Written & Directed by: #SteveYoung
Short Film Review by: #ChrisBuick
Demanding answers after one of their regular shipments goes missing and a number of their guys have inexplicably been taken out, New York mobsters Johnny (Young) and Eddie (Farrell) wait with Don Jimmy Gallo (De Nardo) in an empty church for the arrival of their associate Tommy Bianco (Lorenzo), mob underboss for the Brooklyn borough, to try and figure out exactly what happened and more importantly, who’s to blame.
The gangster genre can be an exciting one, with many fine and diverse examples past and present to attest to that fact. But it can equally be a minefield of sorts, egregious amounts of violence, terrible accents and a flurry of other tired and worn stereotypes are all pitfalls filmmakers have fallen into before. Luckily, Hells Kitchen from #filmmaker Steve Young presents a very well-crafted homage to the gangster genre, without ever coming close to falling into ridiculous parody.
“Sooner or later, everybody wants a piece of the apple”
It’s the atmosphere that Young manages to create right from the off that really starts Hells Kitchen on the right foot. It’s a while until we have any inkling as to the exact details of this meeting, but Young wastes no time making us sweat through the nervous tension in the air, exemplified fully through our interesting cast of characters; their frantic pacing, their amusingly nonsensical chatter, it all adds to the uneasy anticipation of a moment we know is coming, but still hits hard.

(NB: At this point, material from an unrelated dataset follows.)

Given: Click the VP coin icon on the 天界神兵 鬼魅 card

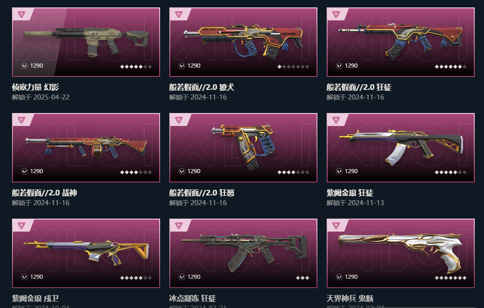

Aesthetically as well it’s another case of simple yet elegant. The film does a decent enough job to really get across its late '70s setting, the clothes, the hair, the talk; it’s an important aspect that ultimately needs to be established to make its characters feel authentic in their time, and while it could have been a story closer to the present, a more modern setting might make these gentlemen feel outdated.
The dimly lit church setting works brilliantly for this intimate character piece, not to mention creating an interesting juxtaposition of feeling; these are bad men in a good place, somewhere you would expect to be sacrosanct yet these are men with their own sense of morality where anything goes so long as it is convenient for them, meaning we never really know what to expect. Such a setting also means there is little if anything to distract us from the captivating performances from a cast of talented individuals, who are clearly relishing the chance to deliver Young’s clever bona fide dialogue that sure is a little uncouth and rough round the edges, but they are gangsters at the end of the day. Ultimately, what might be Young’s biggest achievement here is that you come away wanting to see more of these people and the world they inhabit and it’s a real shame that we only get to spend a short time with them.
Managing to create tension, excitement and drama with only a little over ten minutes to do so is no mean feat, but slick #shortfilm Hells Kitchen pulls it off and then some.